Selain pengaturan jemaah yang lebih baik, Timwas DPR RI juga mencatat peningkatan kualitas layanan haji. Jumlah jemaah reguler Indonesia yang menempati hotel berbintang lima di Madinah meningkat, sementara hotel lainnya ditempatkan dekat dengan Masjid Nabawi. Keberadaan akomodasi yang dekat dengan pusat ibadah diharapkan dapat mengurangi kelelahan fisik jemaah selama menjalankan ibadah.

Perbaikan juga terjadi pada kualitas konsumsi, di mana menu makanan disesuaikan dengan selera masyarakat Indonesia.

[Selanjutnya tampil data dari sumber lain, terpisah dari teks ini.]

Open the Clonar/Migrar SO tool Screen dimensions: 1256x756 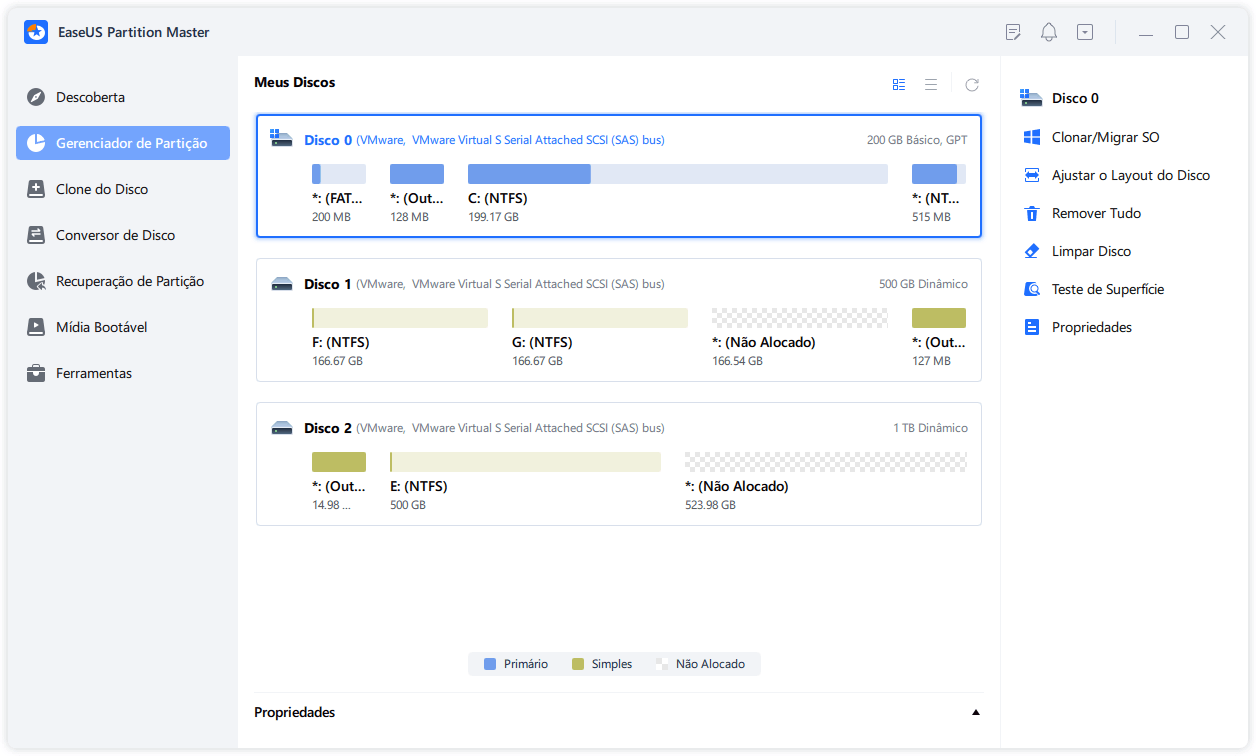click(1104, 136)
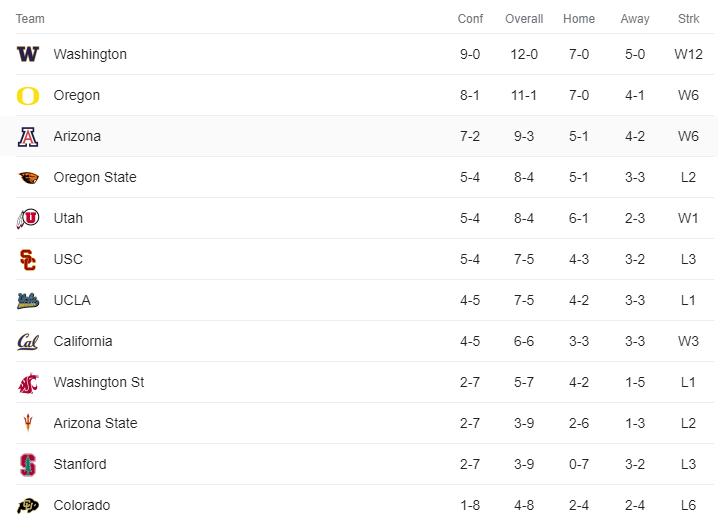Click the Arizona State pitchfork logo
Viewport: 718px width, 524px height.
[x=28, y=423]
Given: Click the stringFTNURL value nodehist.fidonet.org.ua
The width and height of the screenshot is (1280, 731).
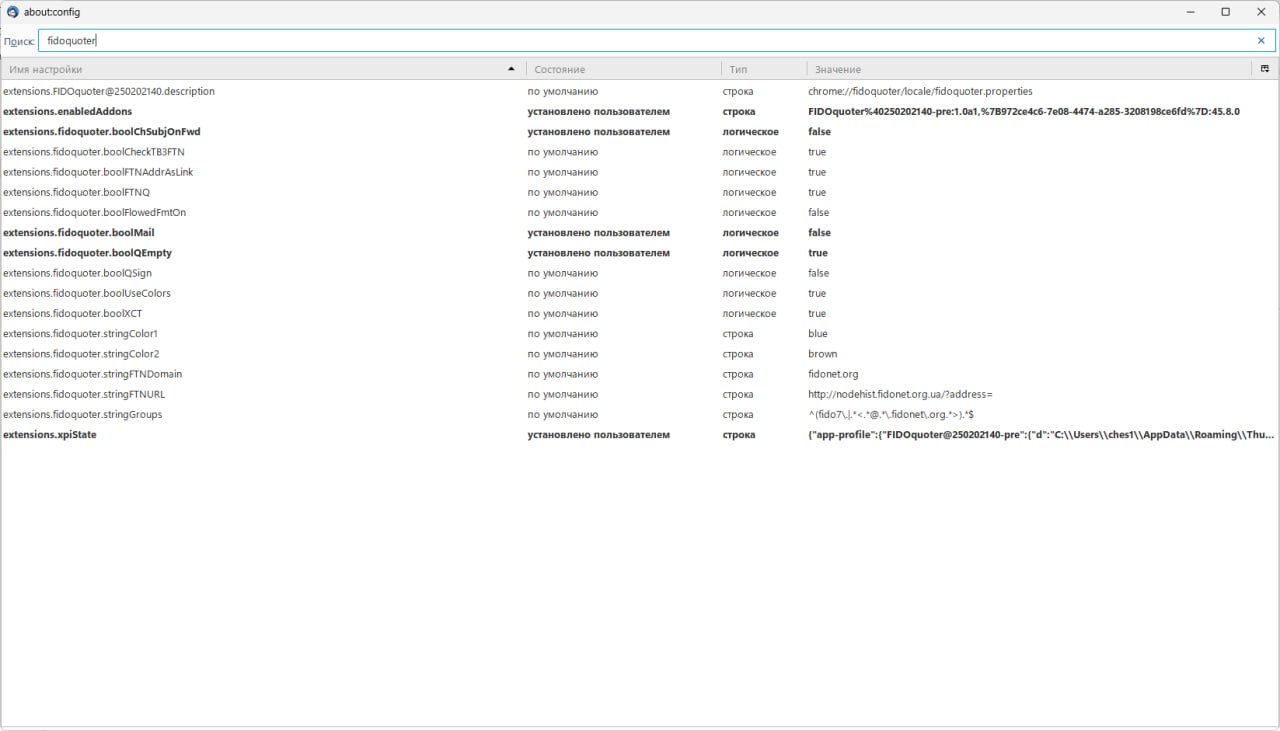Looking at the screenshot, I should point(900,394).
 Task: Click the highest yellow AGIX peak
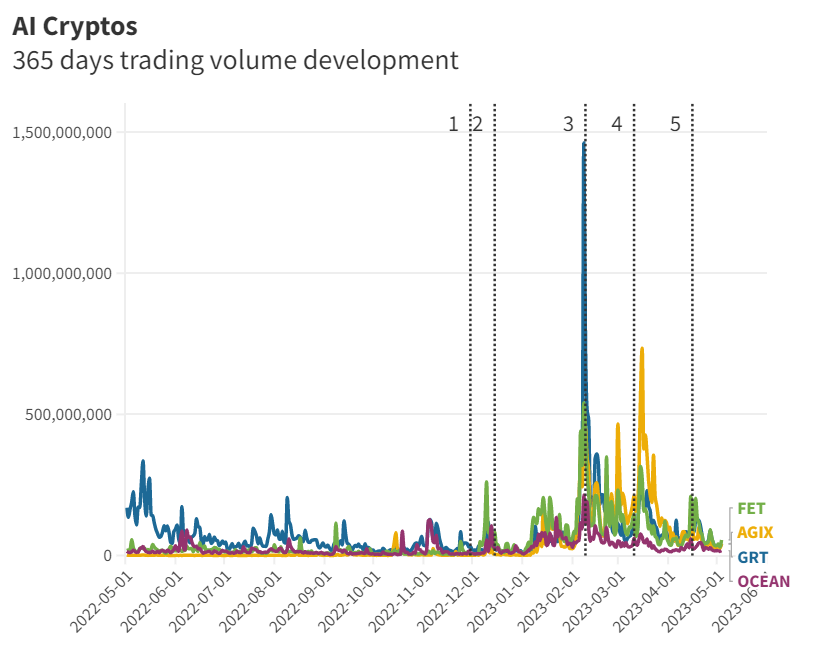[x=641, y=349]
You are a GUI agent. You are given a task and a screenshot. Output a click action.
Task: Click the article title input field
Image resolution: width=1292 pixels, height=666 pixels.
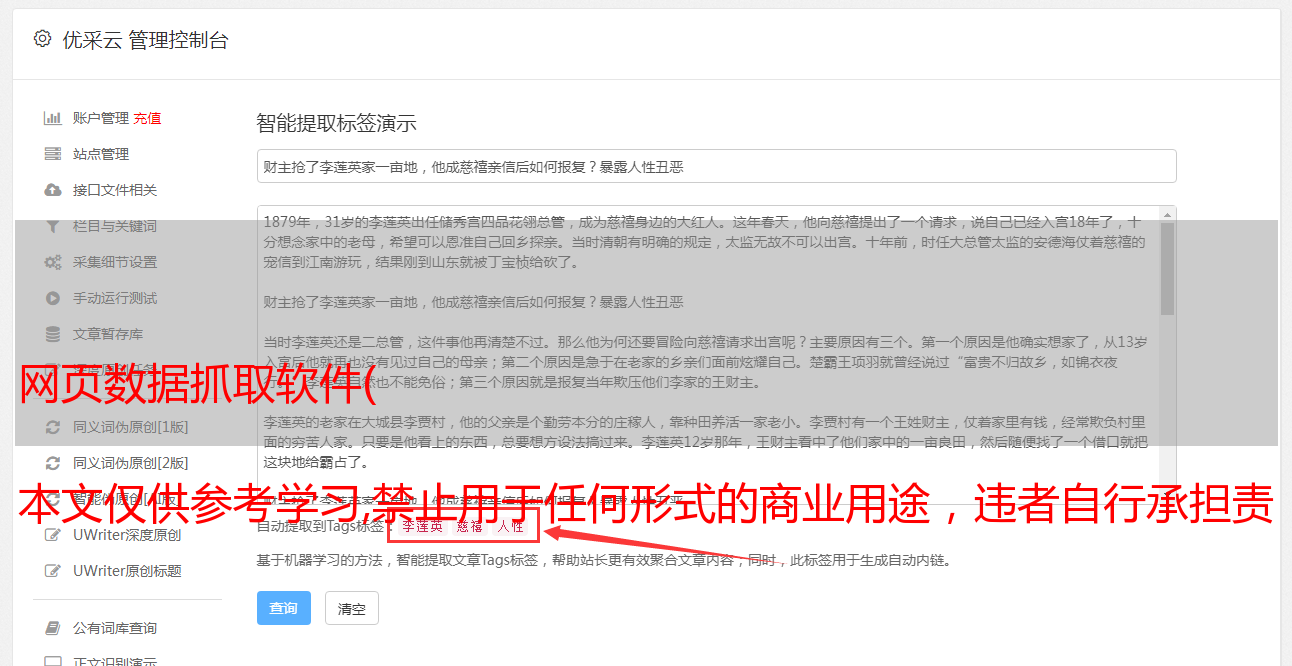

Kedekatan dengan makanan rumah juga membantu memperkuat rasa kebersamaan di antara jemaah.

Transformasi Layanan pada Fase Armuzna

Selama fase Arafah, Muzdalifah, dan Mina, transformasi layanan juga terlihat dengan sistem pengaturan keberangkatan bus yang lebih disiplin. Hal ini membantu mengurangi penumpukan jemaah dan menciptakan proses mobilisasi yang lebih teratur. Meskipun masih terdapat tantangan terkait keterlambatan armada bus pada beberapa kasus, hal tersebut menjadi catatan penting untuk evaluasi ke depan.

DPR juga mendorong peningkatan kualitas layanan dengan usulan naik tingkat dari paket D menjadi paket C, guna memberikan fasilitas yang lebih baik bagi jemaah. Usulan kontrak jangka panjang untuk hotel, katering, dan syarikah hingga lima tahun juga diharapkan dapat meningkatkan stabilitas kualitas layanan haji Indonesia.